======== DATA EXTRACTS ========

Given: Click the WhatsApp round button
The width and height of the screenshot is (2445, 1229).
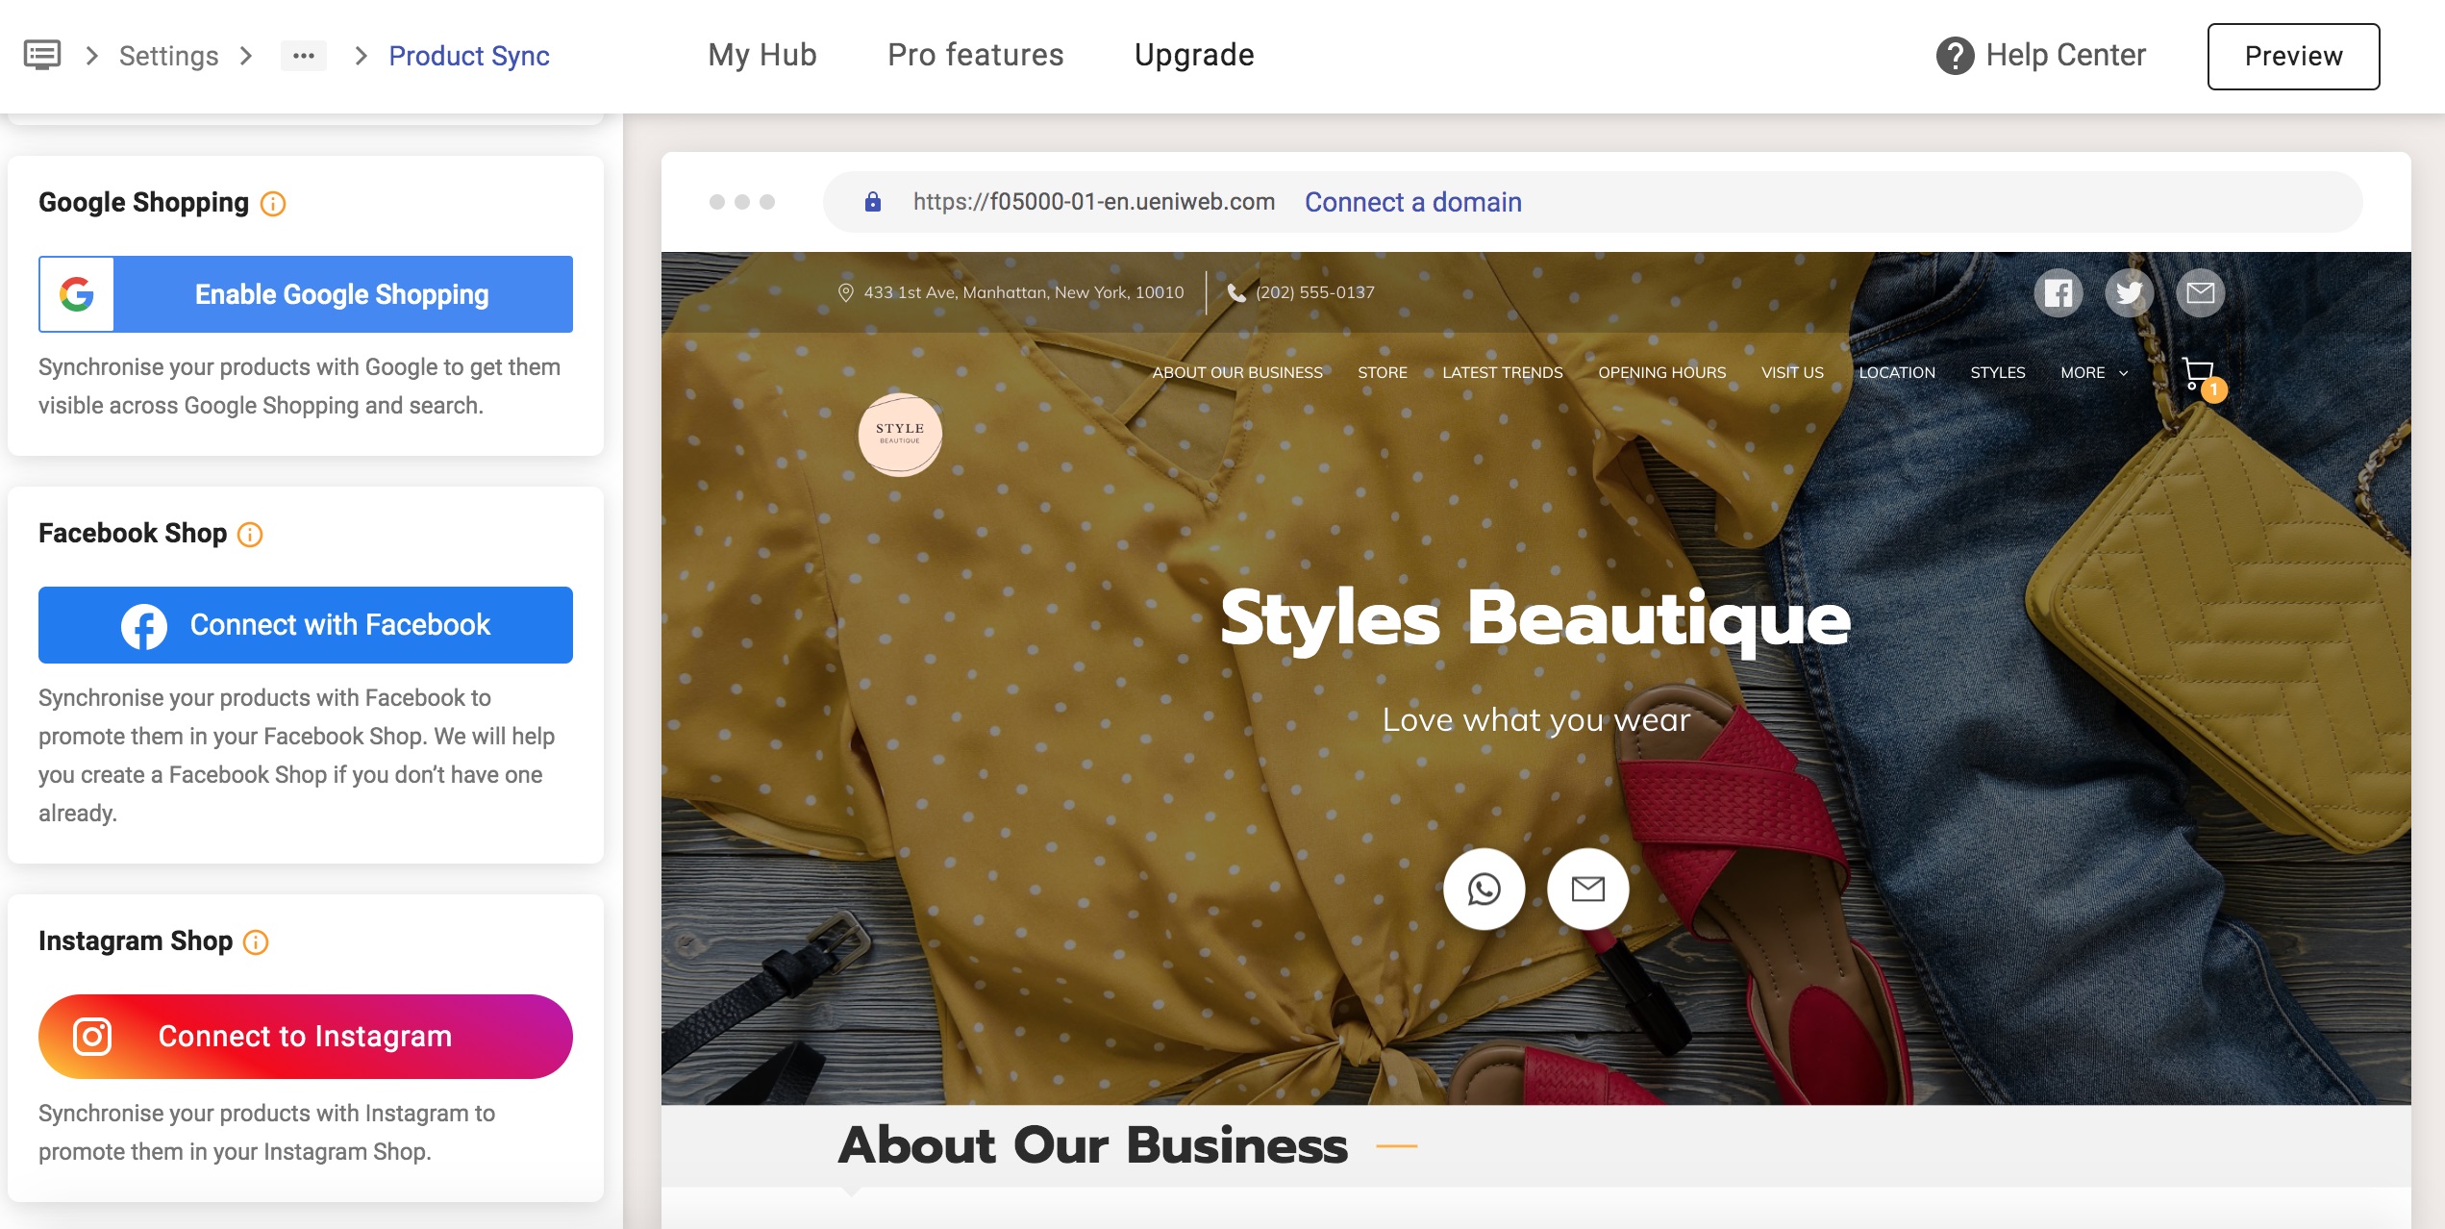Looking at the screenshot, I should [1484, 889].
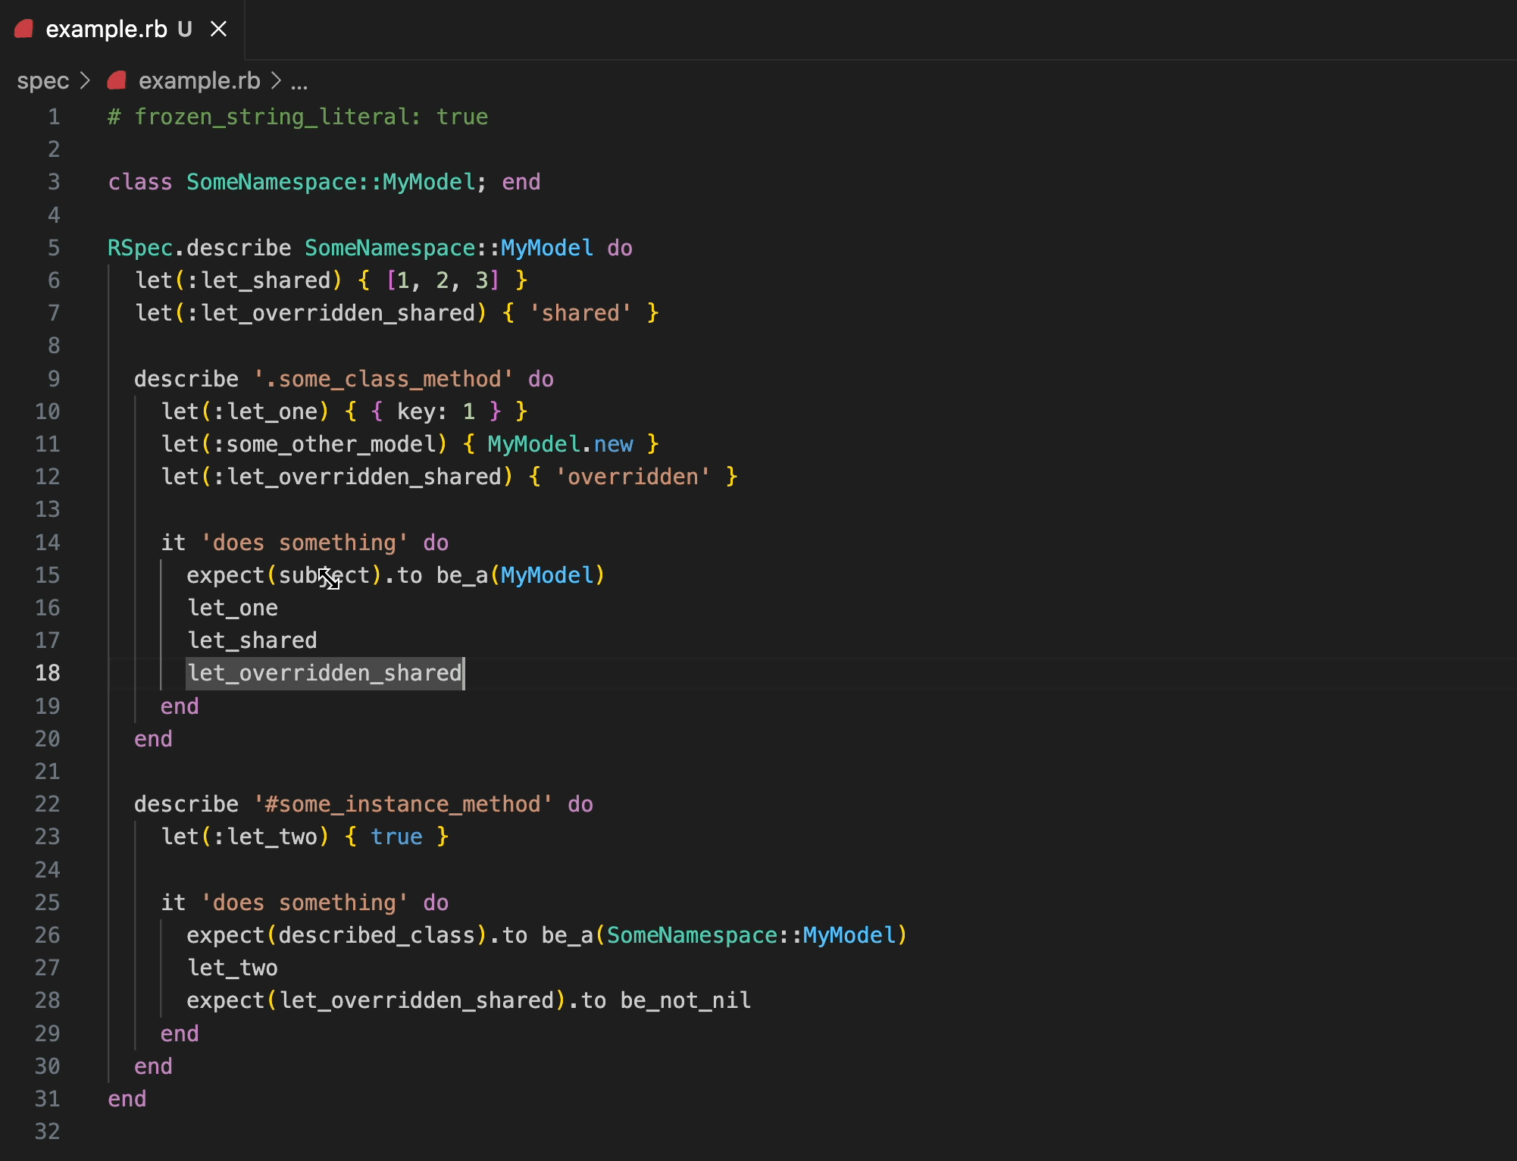This screenshot has width=1517, height=1161.
Task: Click the 'overridden' string on line 12
Action: [x=633, y=477]
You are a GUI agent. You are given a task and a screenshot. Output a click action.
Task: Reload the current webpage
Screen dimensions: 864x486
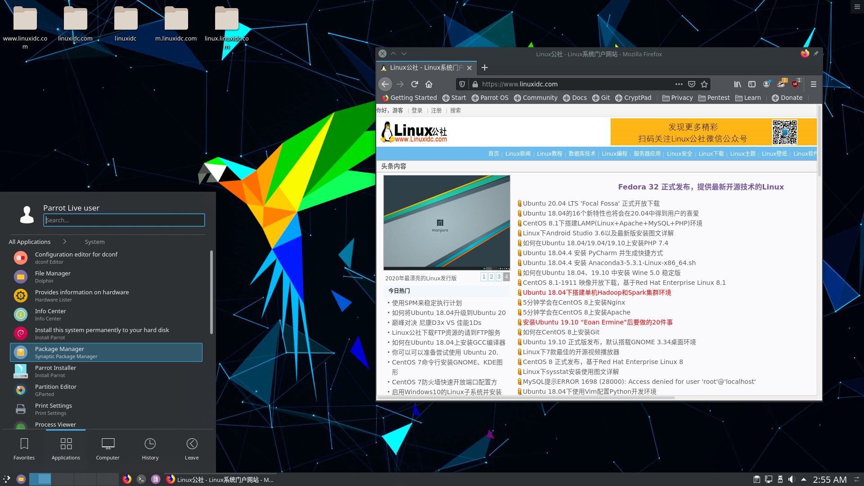tap(414, 84)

========

| TASK OBJECTIVE |
Would you repeat the listing above exactly, minus the images?

| WRITTEN ANSWER |
Given: Click the WhatsApp round button
The width and height of the screenshot is (2445, 1229).
Looking at the screenshot, I should [1484, 889].
This screenshot has width=1517, height=1161.
Task: Click the 'overridden' string on line 12
Action: [x=633, y=477]
You are a GUI agent. You are given a task and a screenshot. Output a click action.
Task: Reload the current webpage
Screen dimensions: 864x486
tap(414, 84)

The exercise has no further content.